BUSCO -g input.fasta -o OUTPUT -l embryophyta_odb9 -m trans -c 8
1、 genome-guided assembly
#BUSCO was run in mode: trans
Summarized benchmarks in BUSCO notation:
C:0%[D:0%],F:0%,M:0%,n:1440
13 Complete BUSCOs
13 Complete and single-copy BUSCOs
0 Complete and duplicated BUSCOs
113 Fragmented BUSCOs
1314 Missing BUSCOs
1440 Total BUSCO groups searched
13しかできていない。
2、 de-novo assembly - rnaspades
#BUSCO was run in mode: trans
Summarized benchmarks in BUSCO notation:
C:0%[D:0%],F:0%,M:0%,n:1440
937 Complete BUSCOs
668 Complete and single-copy BUSCOs
269 Complete and duplicated BUSCOs
164 Fragmented BUSCOs
339 Missing BUSCOs
1440 Total BUSCO groups searched
937見つかった。
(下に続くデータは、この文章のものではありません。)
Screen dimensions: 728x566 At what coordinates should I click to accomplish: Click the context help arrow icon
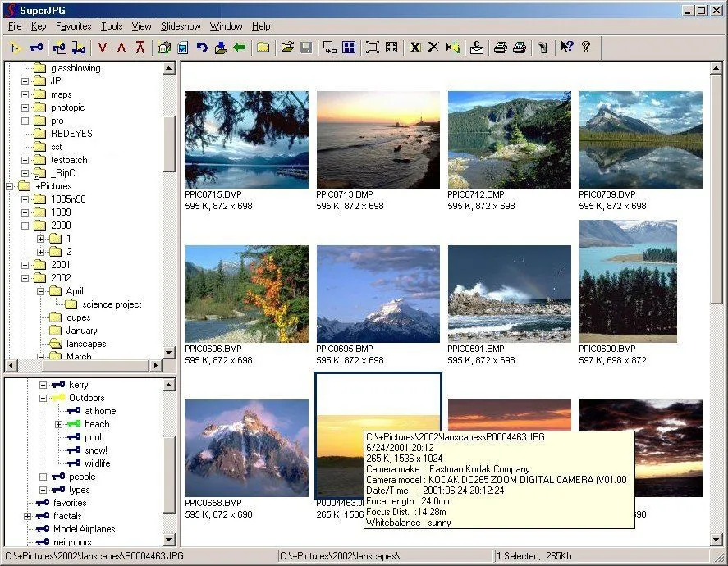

339 missingがある。
3、 de-novo assembly - trinity
#BUSCO was run in mode: trans
Summarized benchmarks in BUSCO notation:
C:0%[D:0%],F:0%,M:0%,n:1440
1078 Complete BUSCOs
797 Complete and single-copy BUSCOs
281 Complete and duplicated BUSCOs
105 Fragmented BUSCOs
257 Missing BUSCOs
1440 Total BUSCO groups searched
1078見つかった。257 missingがある。
参考; TAIR cDNA
Summarized benchmarks in BUSCO notation:
C:0%[D:0%],F:0%,M:0%,n:1440
1357 Complete BUSCOs
896 Complete and single-copy BUSCOs
461 Complete and duplicated BUSCOs
17 Fragmented BUSCOs
66 Missing BUSCOs
1440 Total BUSCO groups searched
1357見つかる。TAIRのcDNAにも66 missingがある。
まとめ
cuffmergeはかなり厳しい。このケースではゲノムガイドアセンブリは現実的ではないようだ。 trinityがベストのように思える。
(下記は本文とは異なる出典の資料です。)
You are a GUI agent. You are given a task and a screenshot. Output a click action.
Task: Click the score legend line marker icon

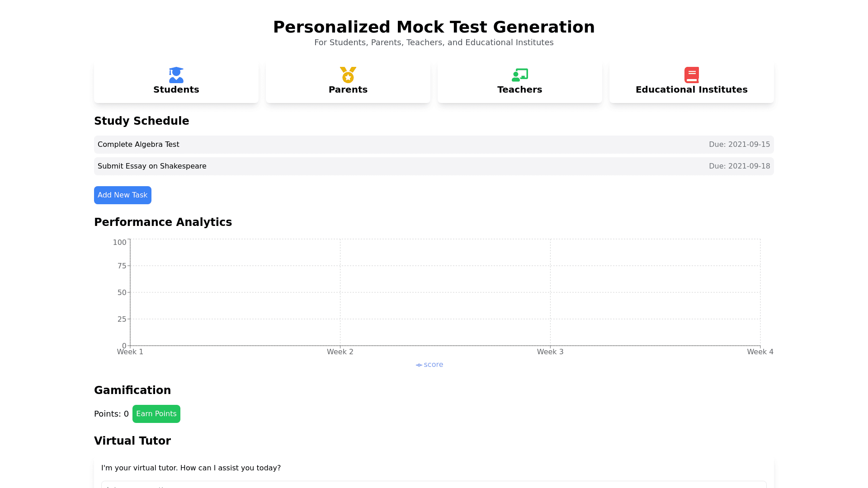419,365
#BUSCOは以前紹介しました。簡単な使い方をまとめています。
アセンブル結果をCore gene setの検出数で評価する BUSCO - macでインフォマティクス
3、contigの長さの比較
fastaのサイズについてヒストグラムを書き比較する。
check_fasta_length.pl RNA_spades/transcripts.fasta |cut -f 2 - > spades.txt #spadesのfastaの長さを抽出
check_fasta_length.pl trinity/transcripts.fasta |cut -f 2 - > trinity.txt #trinityのfastaの長さを抽出
check_fasta_length.pl Arabidopsis_thaliana.TAIR10.cdna.all.fa |cut -f 2 - > TAIRcDNA.txt #TAIRcDNAのfastaの長さを抽出
Rにて
spades=scan("spades.txt")
trinity=scan("trinity.txt")
cuffmerge=scan("cufflinks_contig")
TAIRcDNA=scan("TAIRcDNA.txt")
hist(spades, col = "#ff00ff40", breaks = 150)
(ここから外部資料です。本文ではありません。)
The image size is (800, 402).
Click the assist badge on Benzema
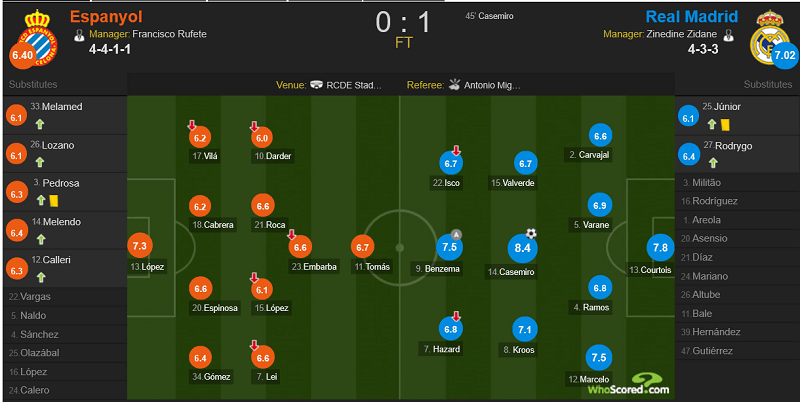click(456, 235)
hist(cuffmerge, col = "#00A47450", breaks = 150, add = TRUE) #グラフに追加
hist(TAIRcDNA, col = "#2F343720", breaks = 300, add = TRUE) #グラフに追加
黒がTAIRのcDNAの分布で、ピンクがrnaspadesでアセンブルしたcontigの分布、緑がcuffmergeでゲノムベースにアセンブルしたcontigの分布。縦軸は頻度。横軸は長さ(bp)。
cuffmergeで作られた領域は短いものが非常に多い。
次にtrinityとrnaspadesの比較。
hist(spades, col = "#ff00ff40", breaks = 150)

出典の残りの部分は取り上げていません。